Which lines in the material below contain the word "size"? Locate and copy each of them.

(Word and element location material)
>> Begin

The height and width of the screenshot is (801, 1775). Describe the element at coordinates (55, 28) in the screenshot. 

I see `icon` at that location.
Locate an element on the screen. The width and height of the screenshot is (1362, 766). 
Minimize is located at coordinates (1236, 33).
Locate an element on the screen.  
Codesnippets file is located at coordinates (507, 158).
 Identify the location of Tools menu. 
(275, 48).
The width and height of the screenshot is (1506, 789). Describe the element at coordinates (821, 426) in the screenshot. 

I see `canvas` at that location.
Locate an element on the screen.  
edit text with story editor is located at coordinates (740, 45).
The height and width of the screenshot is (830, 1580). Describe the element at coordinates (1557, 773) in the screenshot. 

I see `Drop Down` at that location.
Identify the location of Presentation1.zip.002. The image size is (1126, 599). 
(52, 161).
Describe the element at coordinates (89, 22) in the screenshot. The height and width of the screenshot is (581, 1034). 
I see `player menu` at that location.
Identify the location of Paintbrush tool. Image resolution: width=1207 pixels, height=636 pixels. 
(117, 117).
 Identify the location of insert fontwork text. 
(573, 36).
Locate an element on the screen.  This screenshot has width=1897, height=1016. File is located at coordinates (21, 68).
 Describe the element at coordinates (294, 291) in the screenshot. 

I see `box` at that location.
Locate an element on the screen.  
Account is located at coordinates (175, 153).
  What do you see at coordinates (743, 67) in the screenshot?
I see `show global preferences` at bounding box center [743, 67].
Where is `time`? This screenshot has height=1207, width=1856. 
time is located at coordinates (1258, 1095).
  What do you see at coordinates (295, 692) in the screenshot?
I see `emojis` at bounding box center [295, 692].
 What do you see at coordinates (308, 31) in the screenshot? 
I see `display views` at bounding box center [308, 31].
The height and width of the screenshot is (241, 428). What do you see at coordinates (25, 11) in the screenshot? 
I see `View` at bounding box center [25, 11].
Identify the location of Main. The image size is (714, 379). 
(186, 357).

>> End

--- Solution for this problem ---
Identify the location of Presentation1.zip.002. The image size is (1126, 599). 
Identify the location of Main. The image size is (714, 379). 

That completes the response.